Retries & Failures

Overview

This section defines how failed publish attempts are handled and how retry behavior is applied.

Retry behavior is part of the processing lifecycle but is governed by implementation-defined policies.

Retry Principle

Failed publish attempts MUST result in a retry unless termination conditions are met.

Retries occur within the normal processing lifecycle.

Retry Scheduling

Implementations MAY apply retry scheduling strategies, including:

immediate retry
delayed retry using available_at
backoff strategies (e.g., exponential, linear)

When delay is applied:

available_at SHOULD be updated to control when the event becomes eligible again

Retry Policies

Retry policies MUST be defined by the implementation.

Policies MAY include:

maximum number of attempts
time-based retry limits
backoff strategies
prioritization rules

Retry policies MUST NOT violate:

delivery semantics
processing lifecycle rules

Failure Classification

Implementations MAY classify failures to determine retry behavior.

Examples include:

transient failures (e.g., network issues, temporary broker unavailability)
permanent failures (e.g., invalid payload, schema mismatch)

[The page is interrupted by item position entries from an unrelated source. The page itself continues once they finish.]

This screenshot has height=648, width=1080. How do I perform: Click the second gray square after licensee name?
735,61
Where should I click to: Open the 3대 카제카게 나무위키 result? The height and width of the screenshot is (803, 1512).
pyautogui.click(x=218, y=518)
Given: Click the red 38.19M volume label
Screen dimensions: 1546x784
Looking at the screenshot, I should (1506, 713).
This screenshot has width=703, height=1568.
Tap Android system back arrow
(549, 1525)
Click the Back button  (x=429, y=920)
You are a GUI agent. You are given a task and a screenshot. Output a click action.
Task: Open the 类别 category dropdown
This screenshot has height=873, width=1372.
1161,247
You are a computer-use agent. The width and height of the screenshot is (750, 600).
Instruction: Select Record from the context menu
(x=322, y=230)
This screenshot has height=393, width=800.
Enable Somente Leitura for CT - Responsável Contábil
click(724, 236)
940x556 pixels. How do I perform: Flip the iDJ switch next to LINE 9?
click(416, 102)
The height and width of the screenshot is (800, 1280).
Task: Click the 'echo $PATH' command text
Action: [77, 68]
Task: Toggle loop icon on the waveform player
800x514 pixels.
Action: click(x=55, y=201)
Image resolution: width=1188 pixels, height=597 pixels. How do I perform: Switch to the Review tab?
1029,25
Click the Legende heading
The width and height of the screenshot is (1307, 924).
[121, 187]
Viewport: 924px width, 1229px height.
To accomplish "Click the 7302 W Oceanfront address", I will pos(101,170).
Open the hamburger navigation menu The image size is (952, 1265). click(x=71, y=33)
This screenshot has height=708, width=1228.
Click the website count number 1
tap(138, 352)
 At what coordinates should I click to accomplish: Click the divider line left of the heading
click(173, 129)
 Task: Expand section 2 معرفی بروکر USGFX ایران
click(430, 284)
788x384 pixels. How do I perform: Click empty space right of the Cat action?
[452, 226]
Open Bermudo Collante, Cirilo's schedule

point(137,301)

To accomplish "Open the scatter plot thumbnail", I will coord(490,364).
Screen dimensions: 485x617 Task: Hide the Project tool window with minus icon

Classification MAY influence:

retry timing
termination decisions

Termination Conditions

Termination conditions define when an event is no longer eligible for automatic retry.

When termination conditions are met:

the event MUST transition to DEAD
the event MUST NOT be retried automatically

Termination conditions are implementation-defined.

Dead Events

Events in the DEAD state:

MUST NOT be retried automatically
MAY require operator intervention
MAY be replayed

Operator Intervention

Operators MAY:

inspect failed or dead events
trigger replay of events
override retry behavior

Operator actions MUST respect:

state transition rules
delivery semantics

Backoff and Scheduling

Implementations MAY use backoff strategies to avoid overwhelming the target system.

Backoff strategies SHOULD:

reduce retry frequency over time
prevent tight retry loops

Failure Visibility

Implementations SHOULD provide visibility into failures, including:

error details (last_error)
retry attempts (attempts)
timing (available_at, claimed_at)

This information SHOULD support debugging and operational monitoring.

Idempotency Considerations

Since retries may result in duplicate delivery:

consumers SHOULD be idempotent
implementations MAY use event_id for deduplication

Guarantees

Retry behavior MUST preserve:

delivery semantics
state transition correctness
event durability